Parliamentary panel proposes changes to debt recovery law
Photo Credit: Shah Junaid/VCCircle

Suggesting some changes to the proposed debt recovery law, a parliamentary panel on Friday submitted its report on the bill which seeks to expedite disposal of over 70,000 pending cases involving more than Rs 5 lakh crore.

The Joint Parliamentary Committee has proposed amendments, ranging from definitions to several terms such as company, financial lease, and secured creditor, to the Enforcement of Security Interest and Recovery of Debts Laws and Miscellaneous Provisions (Amendment) Bill.

The Bill seeks to facilitate expeditious disposal of debt recovery applications. There are around 70,000 cases are pending in Debt Recovery Tribunals involving more than Rs 5 lakh crore.

The committee proposed amendment to the net owned fund for a securitisation or reconstruction company.

"Hence for drafting clarity, the Committee decide to insert word higher after the words such other in proposed modified clause," the panel said in the report.
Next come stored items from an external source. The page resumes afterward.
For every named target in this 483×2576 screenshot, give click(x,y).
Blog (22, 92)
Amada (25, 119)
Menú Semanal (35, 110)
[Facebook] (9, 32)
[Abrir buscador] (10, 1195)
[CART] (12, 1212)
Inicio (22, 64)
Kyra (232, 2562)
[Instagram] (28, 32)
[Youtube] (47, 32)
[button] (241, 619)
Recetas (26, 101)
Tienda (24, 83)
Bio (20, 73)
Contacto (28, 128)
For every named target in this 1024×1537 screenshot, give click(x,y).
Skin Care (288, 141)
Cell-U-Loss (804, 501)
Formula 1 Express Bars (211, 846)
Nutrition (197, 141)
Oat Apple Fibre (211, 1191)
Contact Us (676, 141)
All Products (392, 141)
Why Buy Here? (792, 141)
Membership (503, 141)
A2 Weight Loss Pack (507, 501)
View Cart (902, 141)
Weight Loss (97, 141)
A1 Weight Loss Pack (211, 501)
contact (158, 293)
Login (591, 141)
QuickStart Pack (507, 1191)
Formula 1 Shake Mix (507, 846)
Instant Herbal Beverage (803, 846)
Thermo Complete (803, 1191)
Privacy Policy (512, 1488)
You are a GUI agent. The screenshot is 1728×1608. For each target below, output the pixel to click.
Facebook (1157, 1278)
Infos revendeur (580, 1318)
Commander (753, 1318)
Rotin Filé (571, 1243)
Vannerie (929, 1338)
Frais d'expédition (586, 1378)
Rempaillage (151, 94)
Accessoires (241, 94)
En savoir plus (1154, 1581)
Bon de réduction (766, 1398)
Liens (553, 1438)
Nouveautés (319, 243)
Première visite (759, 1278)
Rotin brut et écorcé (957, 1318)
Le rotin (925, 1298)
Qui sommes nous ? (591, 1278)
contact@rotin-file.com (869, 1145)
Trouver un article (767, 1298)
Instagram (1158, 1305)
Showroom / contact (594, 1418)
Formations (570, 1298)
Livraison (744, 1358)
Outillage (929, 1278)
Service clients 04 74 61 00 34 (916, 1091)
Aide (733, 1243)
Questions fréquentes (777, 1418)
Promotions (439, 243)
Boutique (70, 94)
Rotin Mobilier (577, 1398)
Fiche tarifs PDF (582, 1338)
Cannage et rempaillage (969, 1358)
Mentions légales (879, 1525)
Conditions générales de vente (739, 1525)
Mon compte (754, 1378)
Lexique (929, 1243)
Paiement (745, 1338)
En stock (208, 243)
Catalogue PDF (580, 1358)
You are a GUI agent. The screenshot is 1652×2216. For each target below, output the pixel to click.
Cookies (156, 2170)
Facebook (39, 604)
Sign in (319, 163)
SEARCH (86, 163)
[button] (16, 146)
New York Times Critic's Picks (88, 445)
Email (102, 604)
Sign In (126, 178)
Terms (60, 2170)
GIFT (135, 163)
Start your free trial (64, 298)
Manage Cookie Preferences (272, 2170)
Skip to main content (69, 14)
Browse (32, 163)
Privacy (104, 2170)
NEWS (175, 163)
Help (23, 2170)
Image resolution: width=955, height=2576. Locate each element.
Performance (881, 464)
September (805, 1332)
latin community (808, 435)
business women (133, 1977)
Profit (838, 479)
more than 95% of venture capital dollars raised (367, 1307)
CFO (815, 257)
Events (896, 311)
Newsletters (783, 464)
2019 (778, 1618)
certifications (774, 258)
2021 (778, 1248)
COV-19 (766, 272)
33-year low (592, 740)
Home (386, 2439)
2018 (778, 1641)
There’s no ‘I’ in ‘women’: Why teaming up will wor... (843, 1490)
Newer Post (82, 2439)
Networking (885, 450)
The Committee suggested relaxation of restrictions on holding controlling interest in the capital of Asset Reconstruction Companies so as to have no restrictions on the composition of board of directors of ARCs, it said.

The panel recommended that passing of an ex-parte order after the show cause notice of 30 days of the service of summons may be a violation of the principles of natural justice.

"The Committee are of the view that adequate opportunity should be provided to a borrower before an adverse adjudicatory stance is taken against him," it said.

The legislation proposes to give RBI powers to regulate asset reconstruction companies, priortise secured creditors in repayment of debts and provide stamp duty exemption on loans assigned by banks and financial institutions to asset reconstruction firms.

The Enforcement of Security Interest and Recovery of Debts Laws and Miscellaneous Provisions (Amendment) Bill, 2016 is important legislation which seeks to amend the Recovery of Debts due to Banks and Financial Institutions Act, 1993 and the Securitisation and Reconstruction of Financial Assets and Enforcement of Security Interest Act, 2002 and make consequential amendments in the Indian Stamp Act, 1899 and the Depositories Act, 1996.

The object of the amendments proposed in the Bill is to improve the ease of doing business and facilitate investment leading to higher economic growth and development.